__Excerpts from a dataset__.
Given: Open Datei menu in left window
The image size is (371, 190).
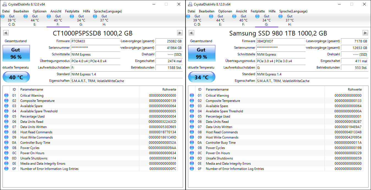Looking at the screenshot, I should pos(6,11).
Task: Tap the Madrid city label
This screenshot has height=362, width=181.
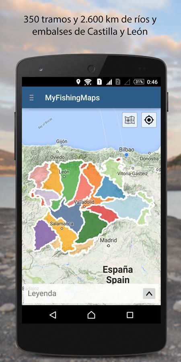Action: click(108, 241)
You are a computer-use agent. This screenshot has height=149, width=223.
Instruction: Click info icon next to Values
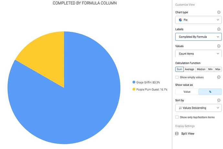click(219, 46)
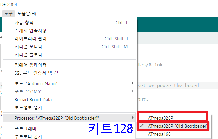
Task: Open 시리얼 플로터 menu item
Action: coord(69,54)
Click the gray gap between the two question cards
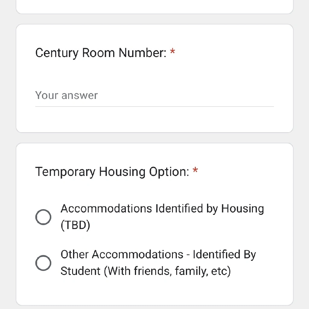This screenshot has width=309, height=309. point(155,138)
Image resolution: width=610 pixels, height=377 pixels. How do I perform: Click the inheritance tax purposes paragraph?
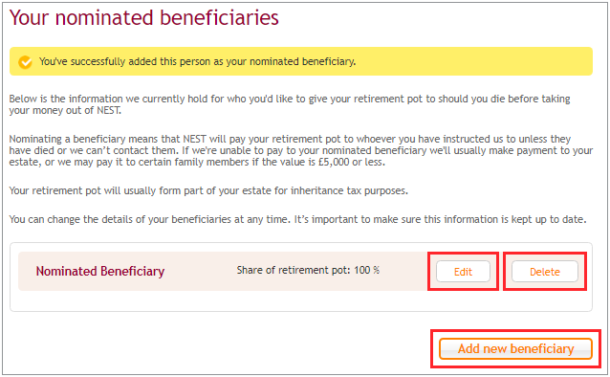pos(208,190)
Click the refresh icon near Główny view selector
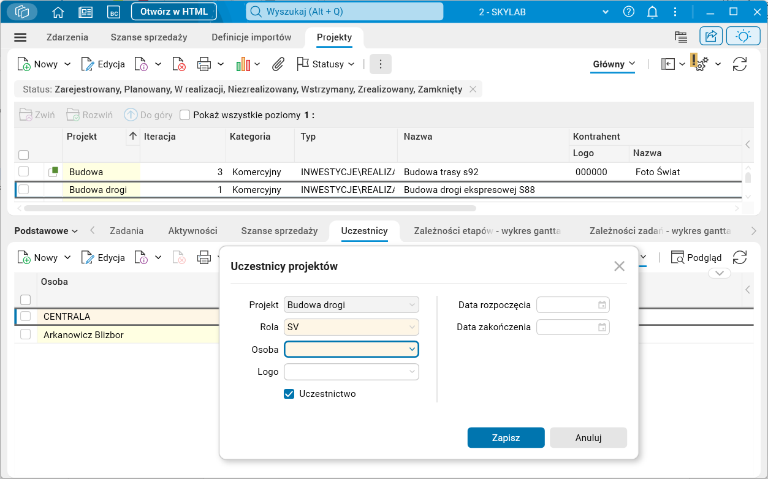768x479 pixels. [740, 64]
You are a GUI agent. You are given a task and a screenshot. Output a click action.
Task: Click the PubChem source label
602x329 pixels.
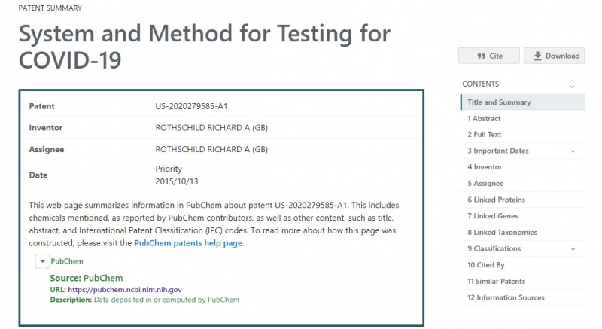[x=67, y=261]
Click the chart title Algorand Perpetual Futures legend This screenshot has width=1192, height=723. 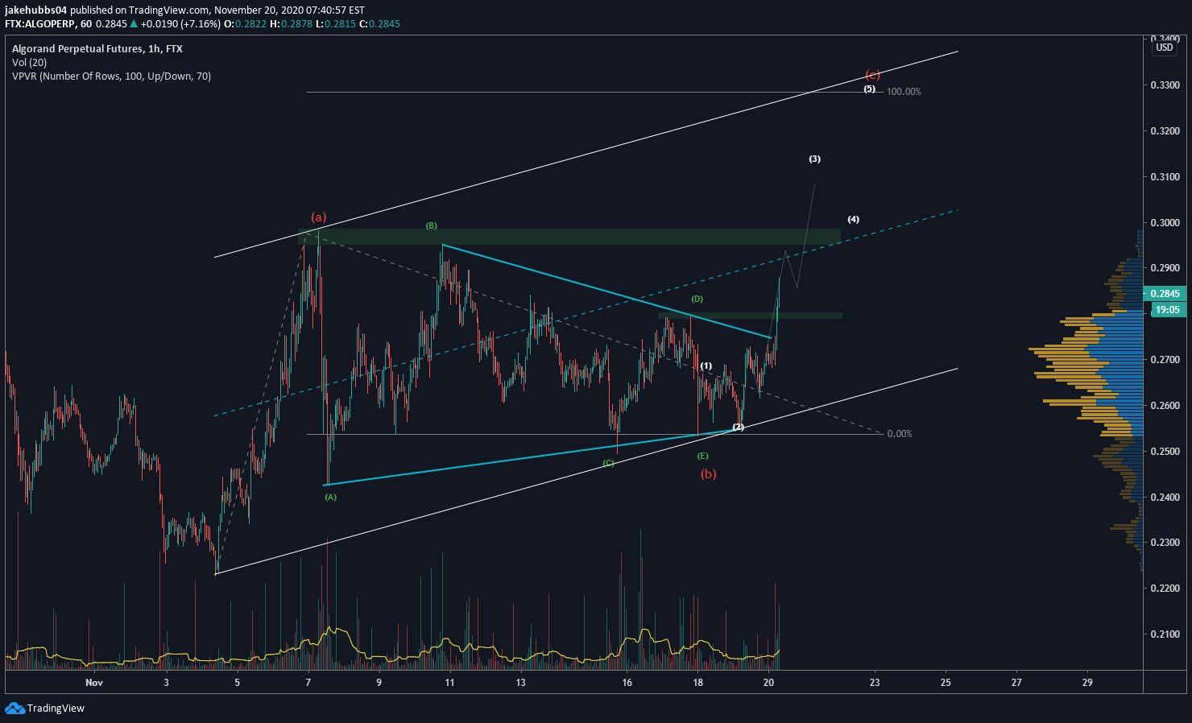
...
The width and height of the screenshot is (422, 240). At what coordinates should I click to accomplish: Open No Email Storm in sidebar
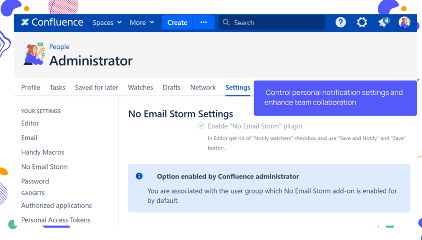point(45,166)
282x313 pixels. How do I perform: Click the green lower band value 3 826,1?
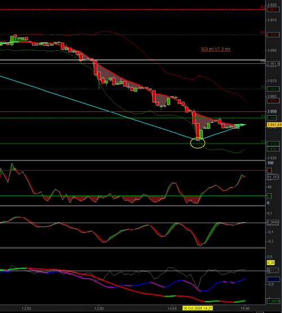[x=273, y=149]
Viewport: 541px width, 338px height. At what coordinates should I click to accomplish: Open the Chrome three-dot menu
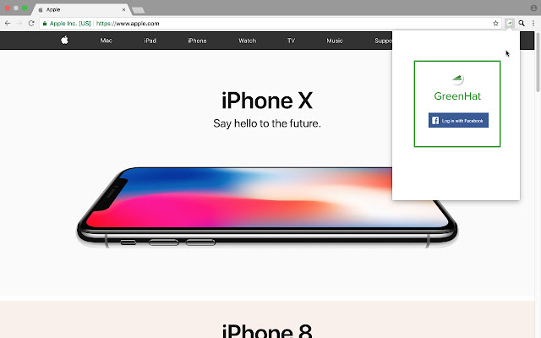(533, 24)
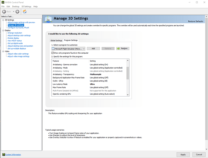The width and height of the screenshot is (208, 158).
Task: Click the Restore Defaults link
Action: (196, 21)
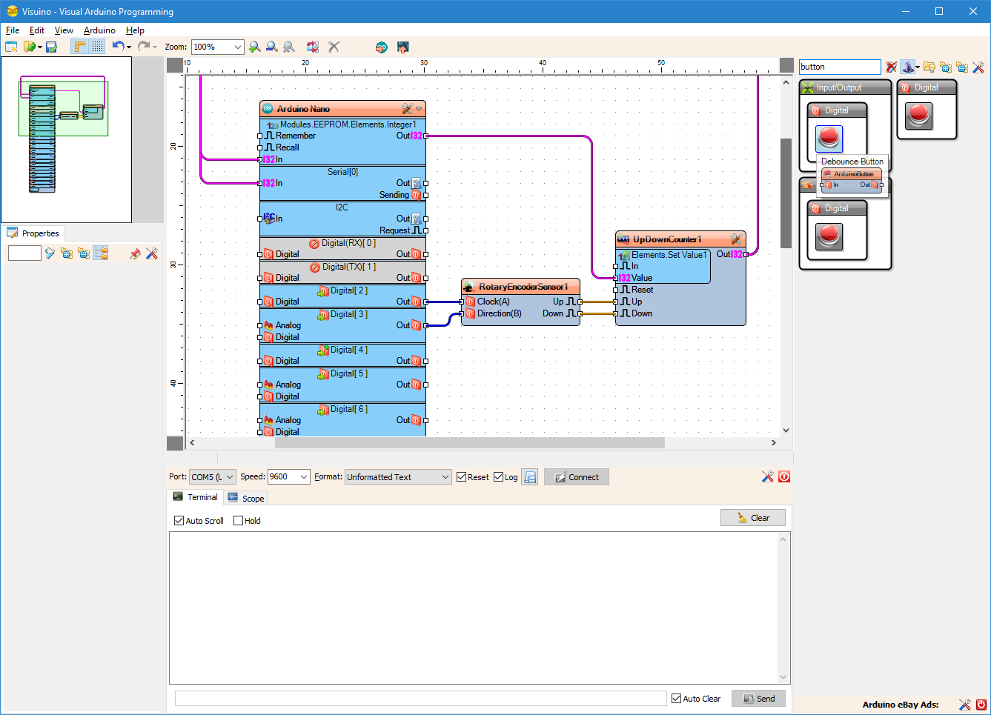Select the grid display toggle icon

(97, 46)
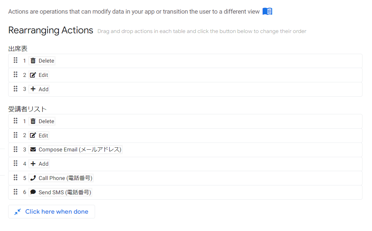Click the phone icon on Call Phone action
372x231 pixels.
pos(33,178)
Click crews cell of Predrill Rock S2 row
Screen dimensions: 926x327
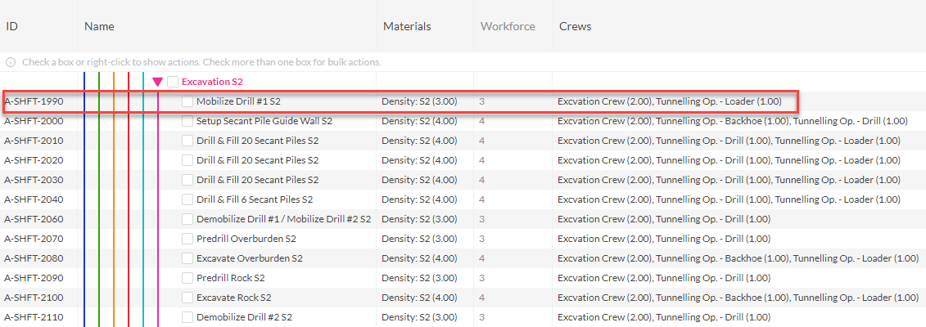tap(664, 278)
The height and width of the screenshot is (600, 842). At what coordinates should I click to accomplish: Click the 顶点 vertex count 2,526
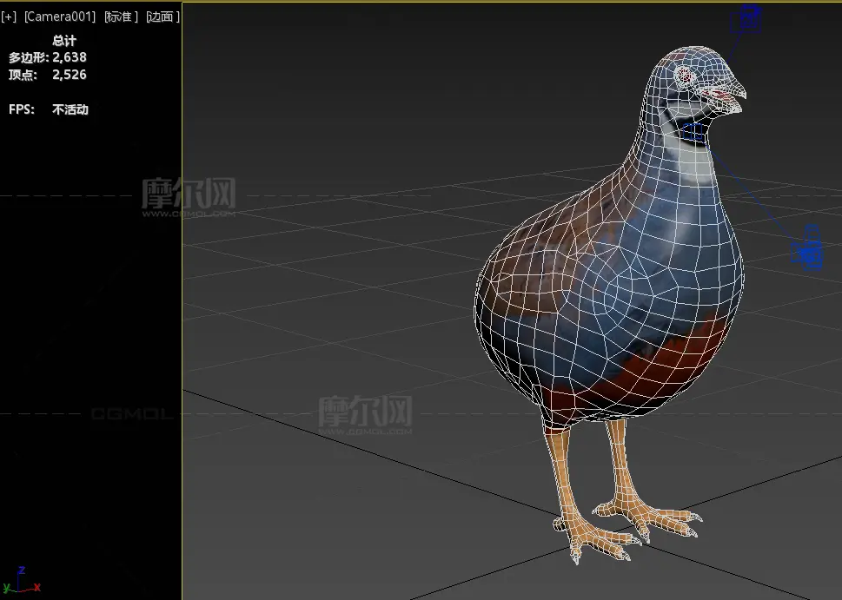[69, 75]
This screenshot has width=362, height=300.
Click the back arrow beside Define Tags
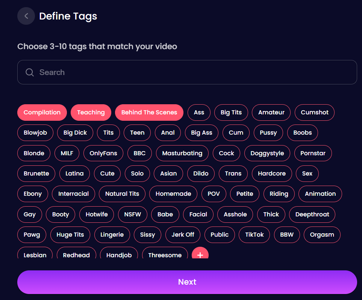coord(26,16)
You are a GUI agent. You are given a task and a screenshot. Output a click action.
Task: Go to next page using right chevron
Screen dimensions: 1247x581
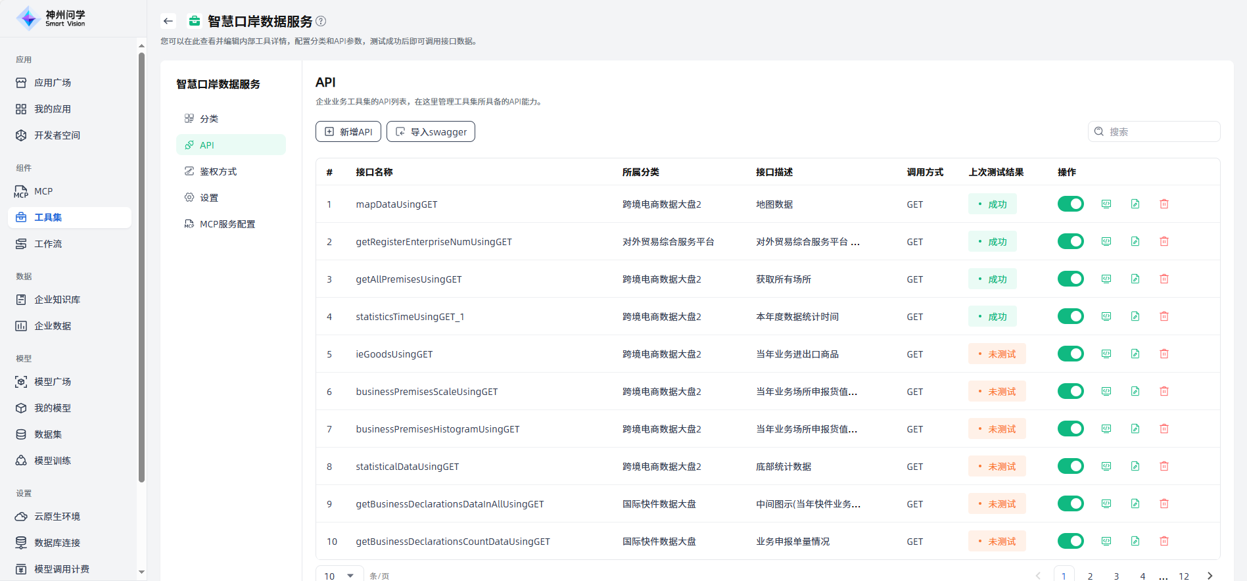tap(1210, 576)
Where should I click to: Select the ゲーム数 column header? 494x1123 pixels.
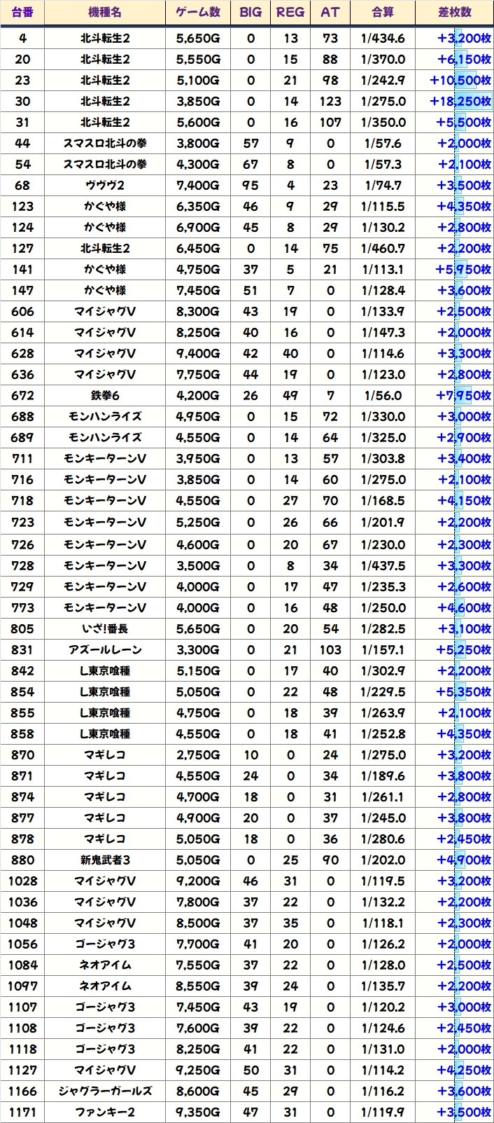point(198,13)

__Exercise objective__. Your reply should be only the count of lines in the entries above that contain the word "label".

__Result__. 2